Sei mai stata all’estero a fare un’esperienza di ricerca?

«Tutta la mia formazione dalla tesi di laurea al post-dottorato è avvenuta presso l’Istituto Mario Negri di Milano, e il mio laboratorio aveva una collaborazione in corso con la University of California a Irvine. Mi è stata offerta la possibilità di fare un’esperienza lì: devo averci riflettuto sì e no 30 secondi. Era il periodo pre-crisi economica (il 2003), in cui non tutti optavano per una esperienza all’estero, ma io ho pensato che sarebbe stata un’opportunità meravigliosa. Ci sono rimasta fino al 2008».

Cosa ti ha lasciato questa esperienza? Ti è mancata l’Italia?

«Ho imparato moltissimo dal punto di vista lavorativo, ma ciò che più mi porto dentro sono le persone.
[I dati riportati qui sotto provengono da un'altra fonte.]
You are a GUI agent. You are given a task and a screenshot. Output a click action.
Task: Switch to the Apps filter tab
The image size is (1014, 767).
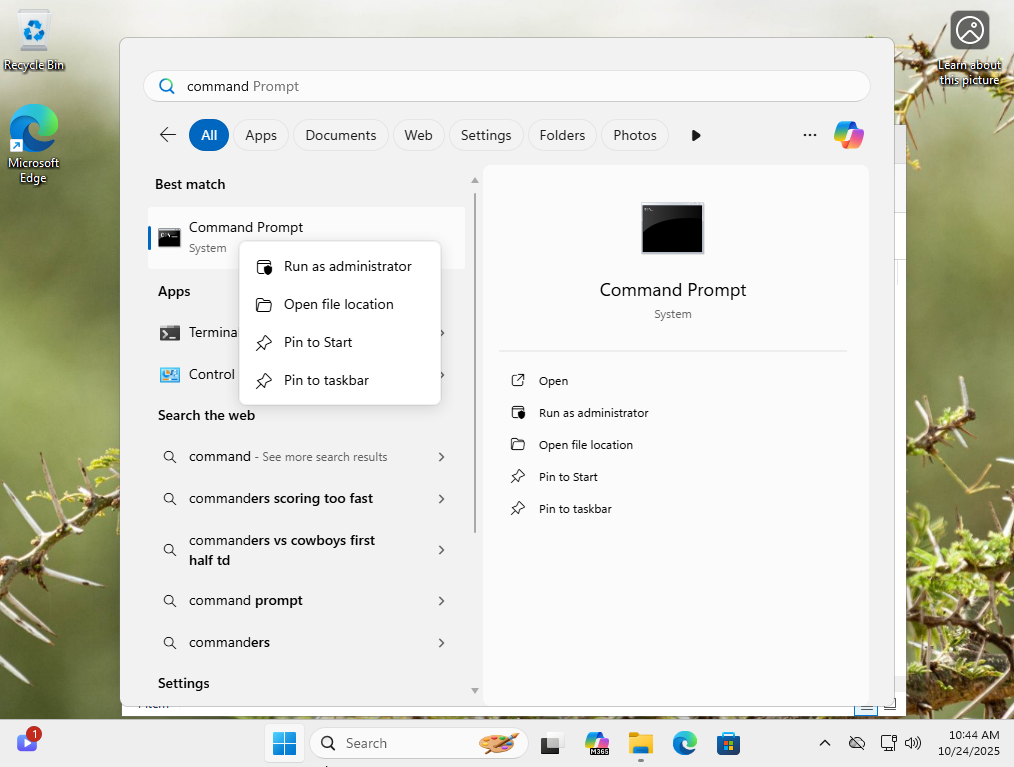[x=261, y=135]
Quando hai 9 ore di fuso orario con l’Italia e torni a casa per 10 giorni l’anno, gli amici che ti fai all’estero sono una nuova famiglia. Impari a convivere con etnie e tradizioni diversi, allarghi i tuoi orizzonti. Non ho mai sentito la mancanza dell’Italia: Irvine e il sud della California per me sono casa. Ancora oggi quelle persone sono una parte importante della mia vita, nonostante siano sparsi ovunque nel globo!». 
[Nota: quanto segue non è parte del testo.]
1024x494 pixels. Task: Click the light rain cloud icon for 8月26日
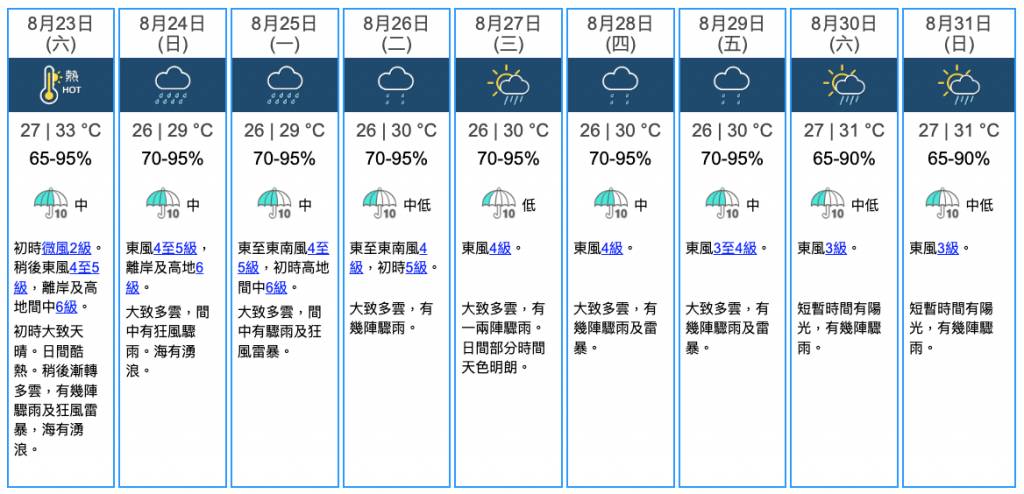point(396,87)
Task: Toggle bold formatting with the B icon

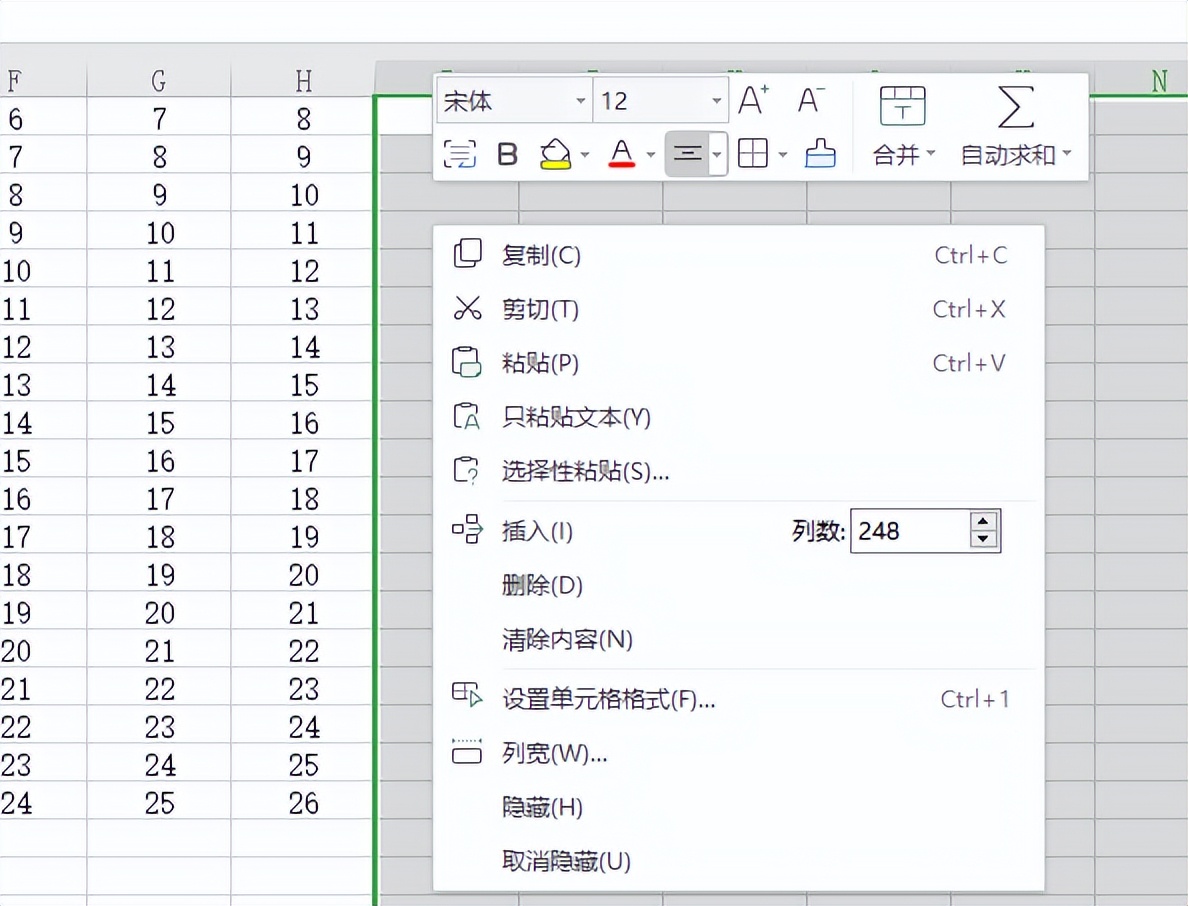Action: point(506,154)
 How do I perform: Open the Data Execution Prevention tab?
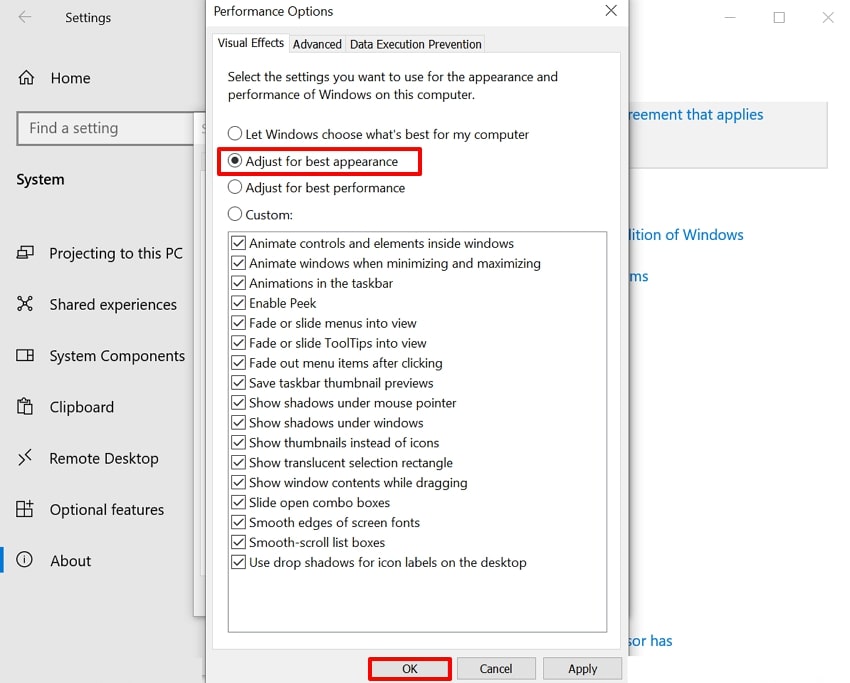click(x=415, y=44)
Perché hai scelto di intraprendere la strada della ricerca?

«Ho sempre mangiato pane e scienza a casa. Durante l’ultimo anno di liceo volevo seguire le orme di mio padre e fare il medico, ma poi mi sono in qualche modo convinta che lavorare nella ricerca sarebbe stato più avvincente. E così ho scelto questa strada».

Dove ti vedi fra dieci anni?

«Considerando che mi piace moltissimo quello che faccio, mi vedo esattamente dove sono ora. Ovviamente non nego che preferirei la stabilità e una migliore retribuzione, ma non potrei mai rinunciare al lavoro al bancone: è quello che mi piace fare, che so fare e per cui ho studiato e faticato tanto!».
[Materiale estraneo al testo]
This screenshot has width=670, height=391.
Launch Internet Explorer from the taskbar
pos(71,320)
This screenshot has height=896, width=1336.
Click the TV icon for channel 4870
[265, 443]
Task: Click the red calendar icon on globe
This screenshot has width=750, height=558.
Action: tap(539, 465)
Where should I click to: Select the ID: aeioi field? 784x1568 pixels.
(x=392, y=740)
Cosa ti piace di più della ricerca?

«Il fatto che ogni giorno ti svegli e vai a lavorare non avendo idea di quello che succederà. Puoi sudare per mesi o anni facendo miseri progressi, fino al giorno in cui tutto cambia e ti rendi conto che hai chiuso un cerchio. La soddisfazione e l’appagamento sono indescrivibili».

E cosa invece eviteresti volentieri?

«La competizione malsana. Fare ricerca implica lavorare in team, ma nel senso più ampio possibile: tutti i laboratori insieme in uno sforzo comune. Ma spesso quello che vedo è un’assurda competizione per un’altrettanto assurda rincorsa alla pubblicazione di livello più alto per essere considerati il meglio. Mi fa davvero tristezza».

Cosa ne pensi dei “complottisti” e delle persone contrarie alla scienza per motivi “ideologici”?

«Non posso evitare di pensare che movimenti antiscientifici come quelli antivaccinisti e contestatori della sperimentazione animale partano da una base di ignoranza, nel senso di mancata o cattiva informazione. Ai giorni nostri siamo totalmente alla mercé della cattiva comunicazione sul web: quello che viene scritto da alcuni personaggi sui social fa danni, tanti e gravi. A questo occorre aggiungere le manipolazioni da parte di ciarlatani, che costruiscono la loro fama e fanno soldi sulla pelle di povera gente che a loro si affida. Quando ripenso all’allarme per il crollo delle vaccinazioni contro il morbillo o che si possa morire di pertosse nel 2016 mi vengono i brividi».

Cosa fai nel tempo libero?

«Mi piace fare sport, soprattutto correre per scaricarmi alla fine di una giornata di lavoro. Adoro andare alla ricerca di nuovi ristoranti ed assaggiare piatti particolari o stranieri. Ma in cima a tutto c’è il viaggiare, una passione che fortunatamente condivido con il mio compagno».

Quali sono il libro e il film che più ti piacciono o ti rappresentano?

«Rispettivamente “L’isola di Arturo” di Morante e “Mediterraneo” di Salvatores».

Una “pazzia” che hai fatto.

«Più di una… ma non si possono dire!».